▸ **Makale**
----------
Tiranlığa dair

Nedense tiranlığa merak saldım.

Timothy Snyder, Yale Üniversitesi’nde tarih profesörü. Meşhur bir tarihçi. Şöhretini, kitabının 109 hafta boyunca New York Times’ın çok satanlar listesinde tutunmasından alıyor. Bu pek az kitaba nasip olan bir başarı. Baktım, geçen hafta yeniden listeye tırmanmış. Kitabın ismi, Tiranlık Üzerine- Yirminci Yüzyıldan Yirmi Ders. Serbest Kitaplar Yayınevi başlığı böyle çevirmiş ve 2017’de çıkan kitabı 7 yıl sonra, 2024’te Türk okuyucusuna sunmuş. İngilizce “tyranny” kelimesini “tiranlık” diye çevirmiş. Google başka karşılıklar da veriyor: zulüm, zorbalık, zorba yönetim...

Başlıktan anlaşılacağı gibi yirmi ders var. Örnek olarak ilk üçünü vereyim:

  1. Peşin peşin itaat etmeyin.
----------
▸ **Gösterilen bilgiler**
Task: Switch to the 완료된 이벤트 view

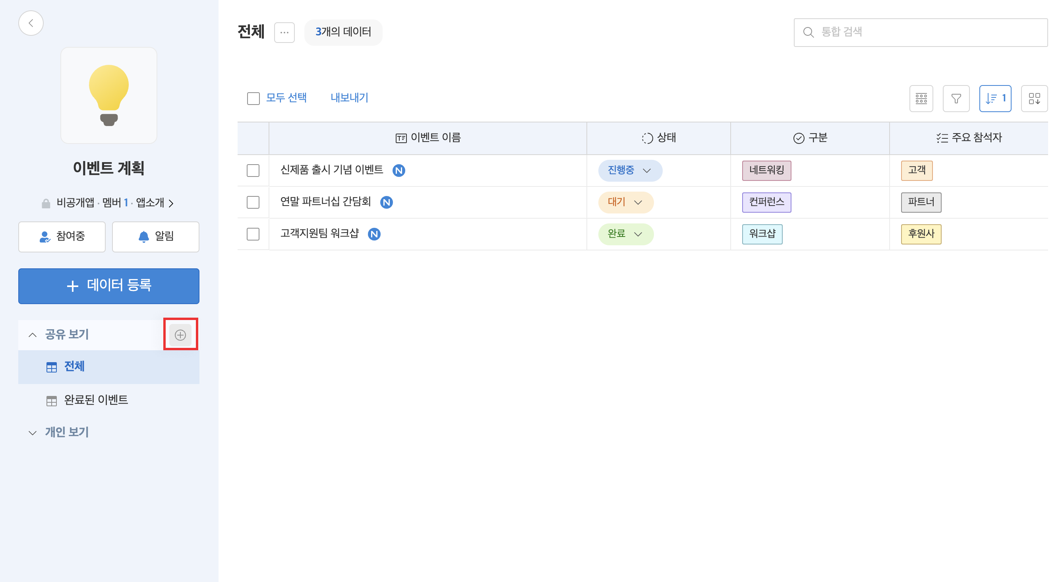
----------
▸ **Yapılacak görevler**
(1) Makaledeki "Bu pek az kitaba nasip olan bir başarı." cümlesini İngilizceye çevirin.
(2) Makaleye göre Timothy Snyder'ın kitabı New York Times'ın çok satanlar listesinde kaç hafta kaldı?

▸ **Alıştırma sonuçları**
(1) This is an achievement granted to very few books.

(2) 109 hafta.